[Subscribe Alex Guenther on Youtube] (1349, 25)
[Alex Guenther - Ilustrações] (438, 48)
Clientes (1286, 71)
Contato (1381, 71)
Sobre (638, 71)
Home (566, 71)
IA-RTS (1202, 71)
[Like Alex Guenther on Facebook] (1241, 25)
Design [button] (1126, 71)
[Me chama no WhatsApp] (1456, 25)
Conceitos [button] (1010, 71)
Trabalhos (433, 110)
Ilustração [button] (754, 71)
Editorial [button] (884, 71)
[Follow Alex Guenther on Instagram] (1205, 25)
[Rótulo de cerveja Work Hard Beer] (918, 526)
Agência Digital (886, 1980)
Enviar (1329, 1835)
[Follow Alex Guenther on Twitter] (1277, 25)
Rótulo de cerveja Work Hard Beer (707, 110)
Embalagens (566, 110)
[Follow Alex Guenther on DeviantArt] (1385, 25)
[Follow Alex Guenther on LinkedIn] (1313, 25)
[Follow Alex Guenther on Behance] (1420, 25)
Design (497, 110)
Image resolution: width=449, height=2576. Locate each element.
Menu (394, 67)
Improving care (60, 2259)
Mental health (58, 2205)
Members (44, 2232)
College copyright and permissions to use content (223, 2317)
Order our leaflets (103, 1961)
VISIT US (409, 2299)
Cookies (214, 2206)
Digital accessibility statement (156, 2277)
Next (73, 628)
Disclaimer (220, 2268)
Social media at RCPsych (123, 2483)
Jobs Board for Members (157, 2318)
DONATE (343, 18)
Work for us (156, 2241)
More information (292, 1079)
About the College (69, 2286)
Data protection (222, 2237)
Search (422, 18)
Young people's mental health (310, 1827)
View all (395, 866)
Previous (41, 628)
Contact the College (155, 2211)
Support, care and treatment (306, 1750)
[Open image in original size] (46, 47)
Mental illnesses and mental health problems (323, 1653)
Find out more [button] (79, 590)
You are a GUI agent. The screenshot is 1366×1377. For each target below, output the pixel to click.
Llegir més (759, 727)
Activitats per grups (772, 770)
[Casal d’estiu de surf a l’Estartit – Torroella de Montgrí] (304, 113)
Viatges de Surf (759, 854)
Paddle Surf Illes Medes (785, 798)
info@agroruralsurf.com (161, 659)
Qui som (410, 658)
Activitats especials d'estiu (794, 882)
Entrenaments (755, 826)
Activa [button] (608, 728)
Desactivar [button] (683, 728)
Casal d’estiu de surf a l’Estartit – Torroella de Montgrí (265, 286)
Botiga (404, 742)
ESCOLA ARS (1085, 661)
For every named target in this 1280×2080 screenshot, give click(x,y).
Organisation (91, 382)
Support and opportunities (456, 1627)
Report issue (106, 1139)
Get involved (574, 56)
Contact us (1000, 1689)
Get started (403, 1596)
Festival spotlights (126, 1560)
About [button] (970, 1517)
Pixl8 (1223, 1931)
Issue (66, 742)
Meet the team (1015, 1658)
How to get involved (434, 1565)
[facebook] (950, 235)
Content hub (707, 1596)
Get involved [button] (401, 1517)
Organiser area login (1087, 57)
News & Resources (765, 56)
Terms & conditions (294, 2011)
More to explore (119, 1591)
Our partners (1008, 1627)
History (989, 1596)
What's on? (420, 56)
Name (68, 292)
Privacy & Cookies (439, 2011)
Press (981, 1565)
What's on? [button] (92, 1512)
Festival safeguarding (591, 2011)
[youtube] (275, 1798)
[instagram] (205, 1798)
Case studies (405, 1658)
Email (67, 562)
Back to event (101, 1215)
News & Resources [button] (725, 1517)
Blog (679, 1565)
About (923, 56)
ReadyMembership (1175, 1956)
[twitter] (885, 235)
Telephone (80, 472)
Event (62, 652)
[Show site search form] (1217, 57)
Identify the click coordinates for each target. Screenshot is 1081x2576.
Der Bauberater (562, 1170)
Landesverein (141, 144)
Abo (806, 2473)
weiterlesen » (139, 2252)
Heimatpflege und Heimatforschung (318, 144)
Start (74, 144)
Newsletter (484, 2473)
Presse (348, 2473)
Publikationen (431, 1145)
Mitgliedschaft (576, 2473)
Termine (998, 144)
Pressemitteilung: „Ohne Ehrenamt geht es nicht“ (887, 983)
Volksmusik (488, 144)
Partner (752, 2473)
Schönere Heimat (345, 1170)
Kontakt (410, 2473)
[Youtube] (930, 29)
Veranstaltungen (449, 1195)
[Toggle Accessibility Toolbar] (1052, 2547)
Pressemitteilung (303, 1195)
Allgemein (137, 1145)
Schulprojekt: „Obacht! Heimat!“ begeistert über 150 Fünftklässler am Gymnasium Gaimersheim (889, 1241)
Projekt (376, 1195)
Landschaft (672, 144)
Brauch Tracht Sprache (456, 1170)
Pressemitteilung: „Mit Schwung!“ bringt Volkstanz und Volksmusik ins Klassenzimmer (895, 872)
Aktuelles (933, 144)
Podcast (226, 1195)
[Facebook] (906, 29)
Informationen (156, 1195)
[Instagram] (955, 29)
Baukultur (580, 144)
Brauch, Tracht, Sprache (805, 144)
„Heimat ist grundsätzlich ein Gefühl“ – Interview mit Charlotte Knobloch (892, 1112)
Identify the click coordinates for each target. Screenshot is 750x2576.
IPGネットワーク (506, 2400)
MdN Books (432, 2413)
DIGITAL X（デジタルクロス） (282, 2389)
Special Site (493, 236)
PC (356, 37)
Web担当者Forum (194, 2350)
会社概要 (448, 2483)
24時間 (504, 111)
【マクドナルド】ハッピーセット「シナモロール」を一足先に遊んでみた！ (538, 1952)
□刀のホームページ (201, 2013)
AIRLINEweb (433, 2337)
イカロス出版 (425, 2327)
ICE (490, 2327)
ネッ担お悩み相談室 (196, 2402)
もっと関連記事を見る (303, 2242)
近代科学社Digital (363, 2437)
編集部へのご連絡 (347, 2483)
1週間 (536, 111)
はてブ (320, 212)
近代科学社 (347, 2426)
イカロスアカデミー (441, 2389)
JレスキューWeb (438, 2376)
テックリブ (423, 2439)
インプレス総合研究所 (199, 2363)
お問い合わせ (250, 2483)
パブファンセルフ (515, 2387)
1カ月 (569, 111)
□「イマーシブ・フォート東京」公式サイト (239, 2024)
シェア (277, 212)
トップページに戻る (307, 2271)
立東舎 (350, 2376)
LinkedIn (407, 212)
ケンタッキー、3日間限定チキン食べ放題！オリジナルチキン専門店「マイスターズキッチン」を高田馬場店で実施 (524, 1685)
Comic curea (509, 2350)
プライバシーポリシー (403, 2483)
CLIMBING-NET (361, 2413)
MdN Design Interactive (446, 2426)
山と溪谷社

WHAT IS NEEDED —
Using the records above, filter out every line that lacks the string "Torroella" and copy the rest.

ANSWER FOR THIS EXERCISE —
[Casal d’estiu de surf a l’Estartit – Torroella de Montgrí] (304, 113)
Casal d’estiu de surf a l’Estartit – Torroella de Montgrí (265, 286)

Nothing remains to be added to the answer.